Hitting the 80% threshold

We ran three rounds - the first hit 62% (50 documents), the second 71.5% (100 documents), and the third hit 87.9% accuracy (150 documents).

There's two reasons we hit the 80% threshold: technical and personal; or technical and organisational; or technical and social.

Technical

The jump between round 1 and round 2 was simply a heavy prompt tweak. If the metadata team found the model's output wasn't good enough, they could tick 'needs tweaks' or 'not accurate', and add notes as to why. We then used these notes to recognise patterns that could be used to improve the prompt.

The jump between round 2 and 3 was a prompt tweak, but I also noticed the sheer amount of 'ephemera' getting through - which we wouldn't usually catalogue individually - was dragging down the overall accuracy. So I made an adjustment to the schema that was only for pre-processing (it wouldn't be part of the output metadata), and added an instruction to the model to pre-classify the documents before outputting the metadata. This wasn't just a 'ephemera' or 'not ephemera', but a more structured way of pre-classifying the documents - mainly so it would be easier to spot errors in reasoning.

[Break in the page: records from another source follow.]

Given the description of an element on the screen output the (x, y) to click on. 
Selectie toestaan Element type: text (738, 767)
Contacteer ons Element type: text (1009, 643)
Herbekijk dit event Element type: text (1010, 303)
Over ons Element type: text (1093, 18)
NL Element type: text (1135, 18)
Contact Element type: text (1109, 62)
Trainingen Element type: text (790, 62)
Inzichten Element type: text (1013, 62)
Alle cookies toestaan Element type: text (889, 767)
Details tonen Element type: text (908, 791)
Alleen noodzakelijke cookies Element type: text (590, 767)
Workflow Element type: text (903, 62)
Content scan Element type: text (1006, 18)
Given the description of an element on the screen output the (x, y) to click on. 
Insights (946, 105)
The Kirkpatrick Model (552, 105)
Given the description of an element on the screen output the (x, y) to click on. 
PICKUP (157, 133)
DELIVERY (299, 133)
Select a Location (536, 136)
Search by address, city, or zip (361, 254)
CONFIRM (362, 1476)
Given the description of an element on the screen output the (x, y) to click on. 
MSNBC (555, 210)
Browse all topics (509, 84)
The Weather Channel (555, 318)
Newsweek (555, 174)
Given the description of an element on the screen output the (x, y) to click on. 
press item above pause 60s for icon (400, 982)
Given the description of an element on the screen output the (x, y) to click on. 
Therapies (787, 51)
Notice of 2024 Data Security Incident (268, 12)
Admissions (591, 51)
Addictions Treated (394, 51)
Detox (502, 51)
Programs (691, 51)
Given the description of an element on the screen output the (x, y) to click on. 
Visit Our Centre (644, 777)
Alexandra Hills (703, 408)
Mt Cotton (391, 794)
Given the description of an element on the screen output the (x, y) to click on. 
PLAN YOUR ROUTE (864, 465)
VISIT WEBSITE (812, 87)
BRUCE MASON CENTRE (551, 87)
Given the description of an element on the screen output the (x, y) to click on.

Personal/Organisational/Social

The first thing is having a team of cataloguers in the metadata team who were interested in doing the work. This makes the single most tangible difference between doing any of this, even if you've got the biggest computer and the most accurate model.

The second most important thing is including them as much as possible. There are a few days to do this, here's the two that I've found have been appreciated:

Make a nice, simple UI for them to check the model's output, rather than asking them to, for example, dig through or write notes in an excel spreadsheet. It shows a bit of respect for their time, effort, and expertise.
Demystify the prompt.
Make an easy way for them to see the actual prompt, and the changes made to the prompt each time. Prompt engineering is not rocket science, and by showing them the prompt and the diffs/changes between each round, they can see how the model is working and why it's making the decisions it is - you can actively use their decisions and expertise to change what would may have previously been regarded as the code, and give them immediate feedback on their influence.

Having a team who interact in good faith with the model and the work will make a fundamental difference to the success of the feedback and the project in general. It begins the capacity to build trust, and also allows for failures. That's so important within an organisation that has never really done this before, within a sector that has never really done any of this before.

The next step is looking at everything we've got, running the model over the rest of the dataset and seeing how it performs with some spot checks; then converting the json to marc and putting some of this in our catalogue sandbox. Then we'll see how staff feel about it. We want to make sure that everyone involved is comfortable at each stage before moving on - it's the first of this type of workflow in the library, so we want to both treat it with care and learn from every stage.